Problem to solve.
State the number of lines in the records underneath where the word "agent" turns up, and say nothing else.

Task inputs.
┄┄┄┄┄┄

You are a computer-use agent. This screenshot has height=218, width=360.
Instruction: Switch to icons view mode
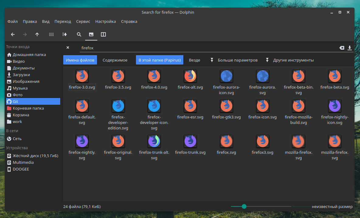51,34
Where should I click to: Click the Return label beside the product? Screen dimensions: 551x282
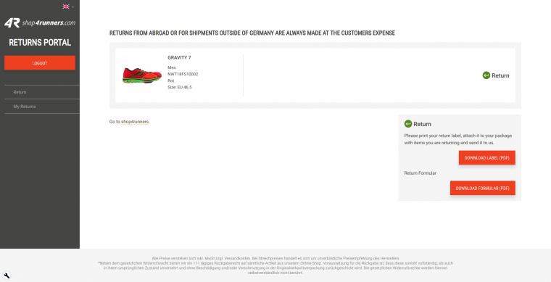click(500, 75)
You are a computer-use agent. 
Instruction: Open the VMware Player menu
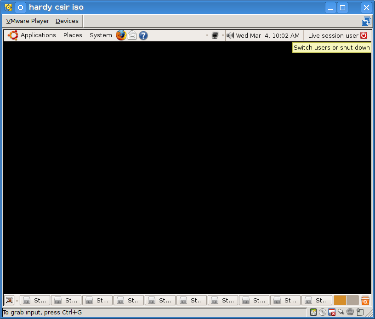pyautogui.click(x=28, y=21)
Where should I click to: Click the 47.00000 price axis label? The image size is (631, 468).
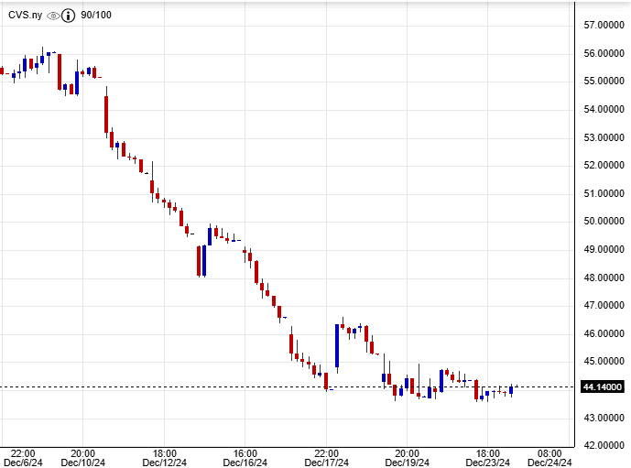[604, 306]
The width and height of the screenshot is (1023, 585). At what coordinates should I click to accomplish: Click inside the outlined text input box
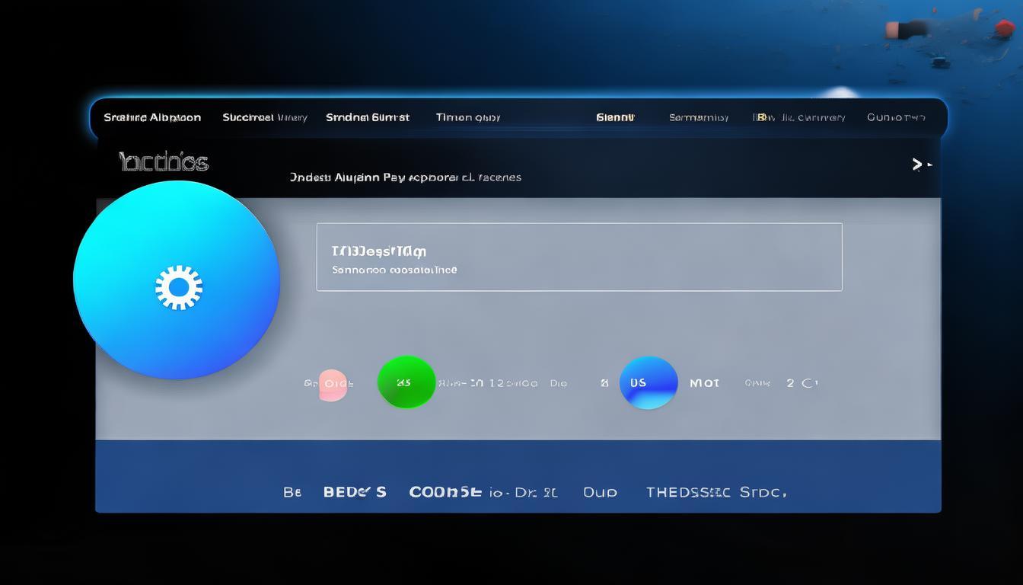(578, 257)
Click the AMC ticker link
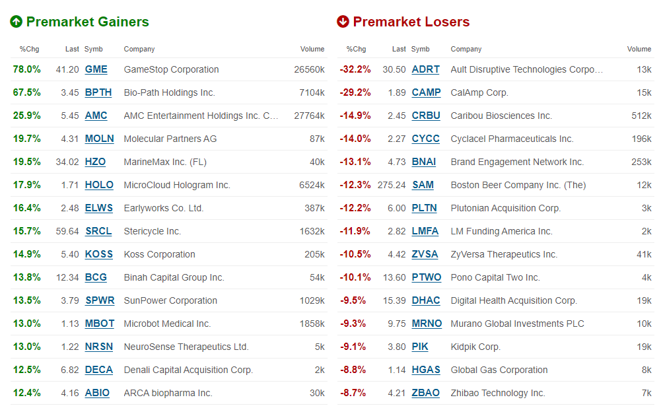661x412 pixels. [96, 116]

┄┄┄┄┄┄

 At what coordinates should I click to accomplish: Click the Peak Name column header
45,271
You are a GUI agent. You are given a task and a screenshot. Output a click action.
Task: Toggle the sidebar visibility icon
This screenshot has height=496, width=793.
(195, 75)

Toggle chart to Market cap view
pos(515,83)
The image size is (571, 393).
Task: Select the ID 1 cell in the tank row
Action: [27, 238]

┄┄┄┄┄┄

Response to the task.
3